**Working data**
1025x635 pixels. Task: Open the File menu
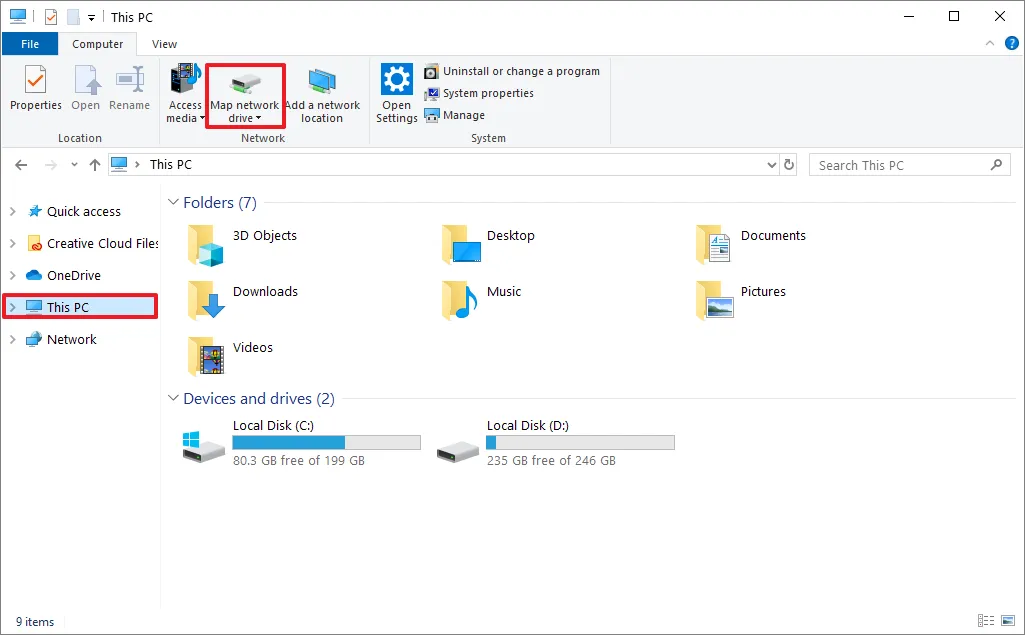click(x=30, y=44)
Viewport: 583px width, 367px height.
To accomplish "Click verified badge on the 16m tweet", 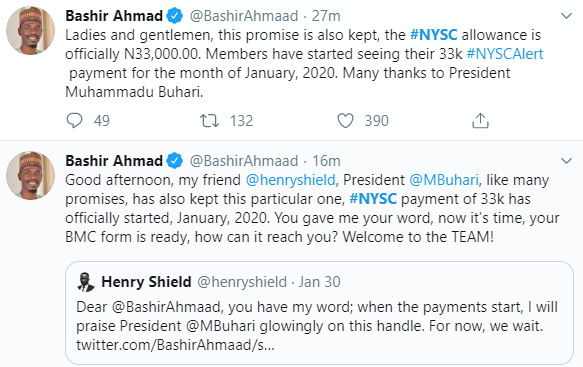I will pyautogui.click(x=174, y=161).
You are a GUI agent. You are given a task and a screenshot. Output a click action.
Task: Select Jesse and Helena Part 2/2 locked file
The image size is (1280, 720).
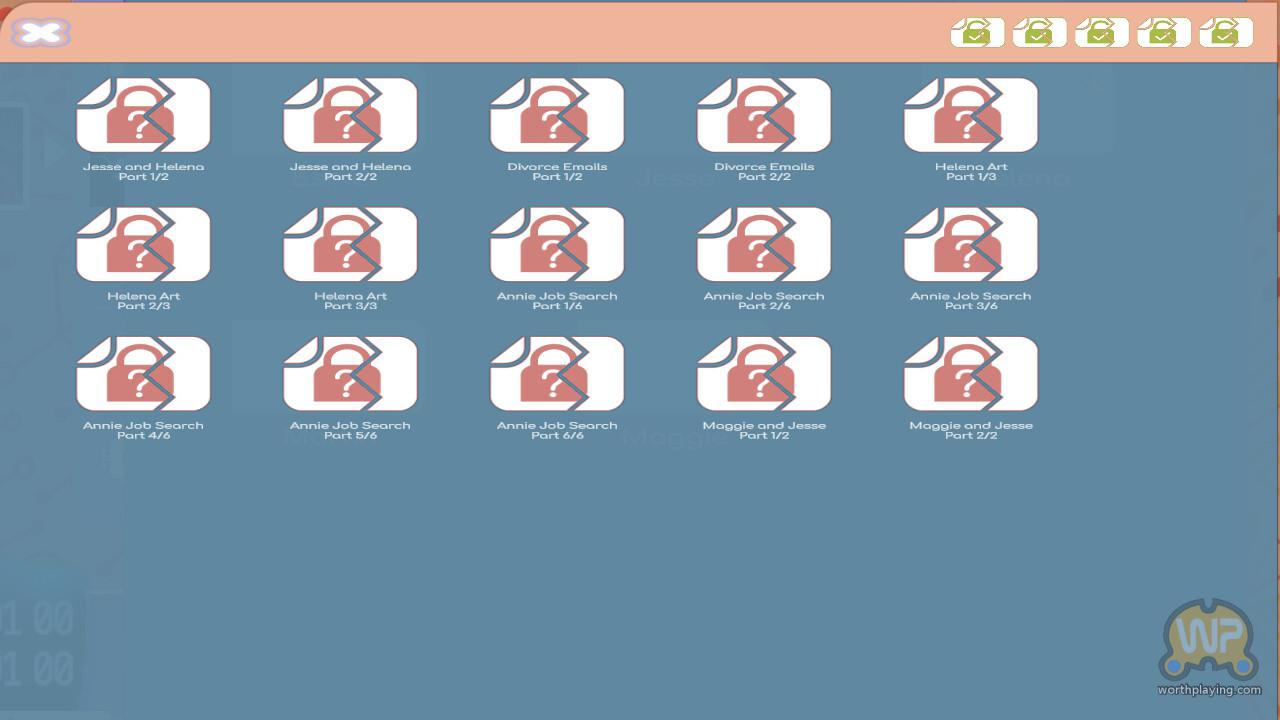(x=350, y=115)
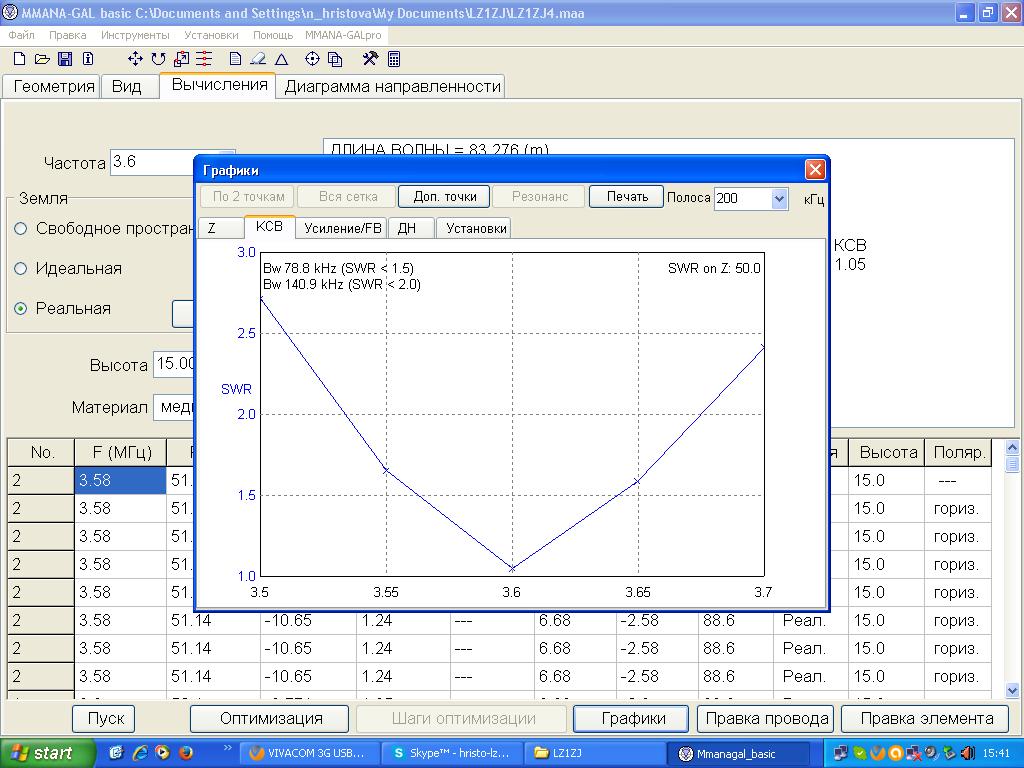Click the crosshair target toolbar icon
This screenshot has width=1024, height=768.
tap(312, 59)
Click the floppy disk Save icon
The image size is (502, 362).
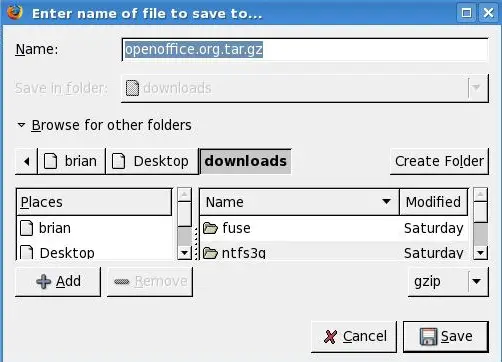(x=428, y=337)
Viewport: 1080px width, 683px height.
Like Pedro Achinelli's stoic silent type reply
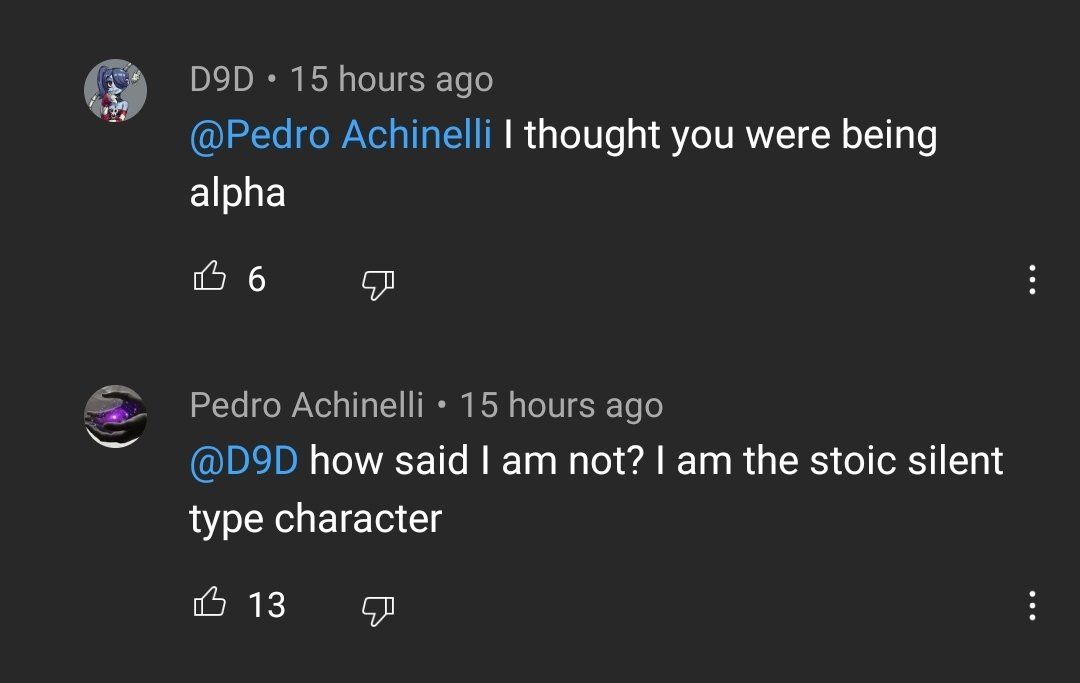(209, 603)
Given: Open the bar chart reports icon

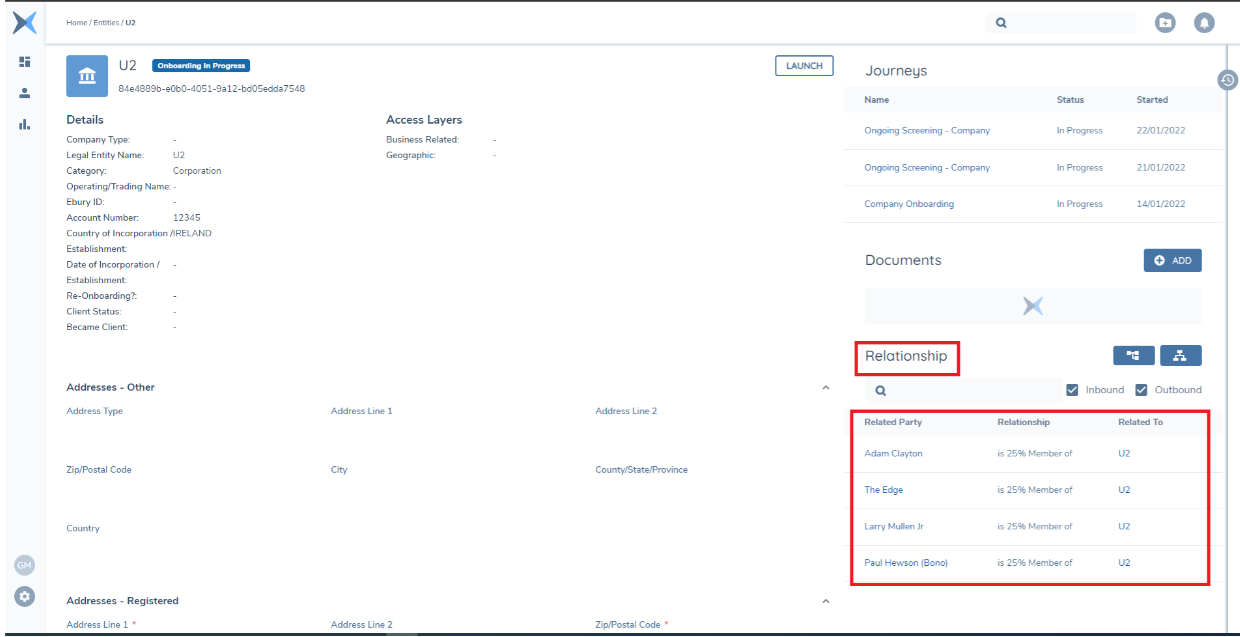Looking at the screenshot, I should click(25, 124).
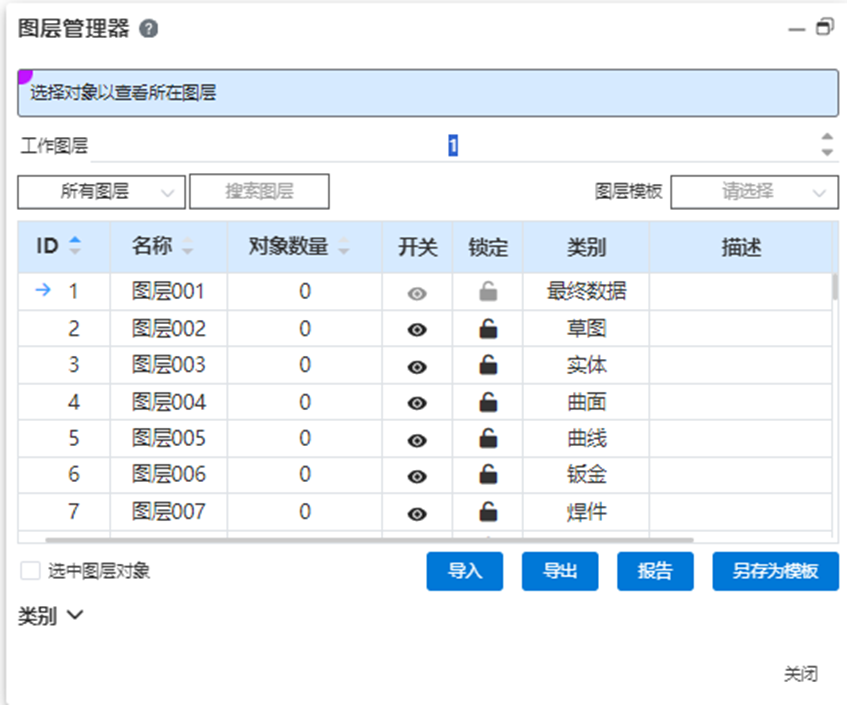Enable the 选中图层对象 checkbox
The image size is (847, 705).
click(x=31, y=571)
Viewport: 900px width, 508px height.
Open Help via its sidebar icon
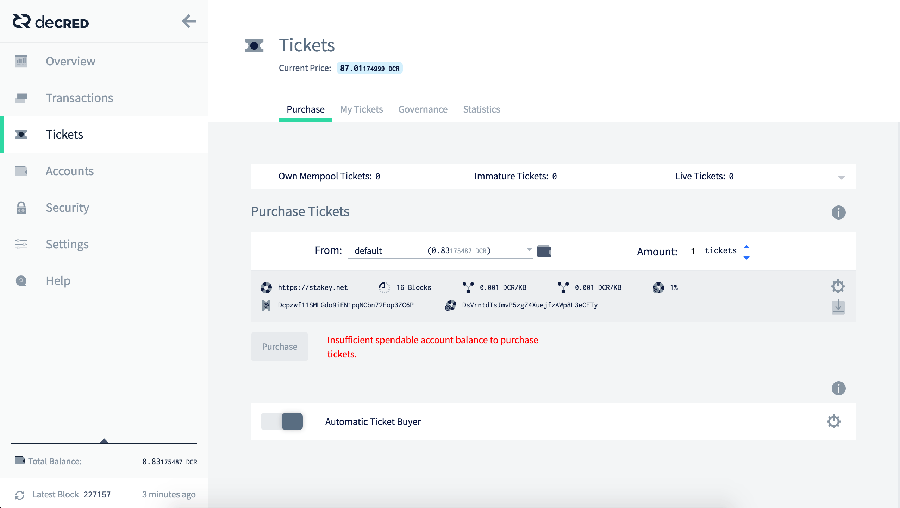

**Assigned task**
Transcribe only the lines from the line holding "Given: Open the bar chart reports icon" to the final line of the listing above. Keep them exact, include both ends, and skip the pictures.

**Output for this task**
Given: Open the bar chart reports icon

Looking at the screenshot, I should click(25, 124).
Enable the 选中图层对象 checkbox
The image size is (847, 705).
click(x=31, y=571)
Viewport: 900px width, 508px height.
Open Help via its sidebar icon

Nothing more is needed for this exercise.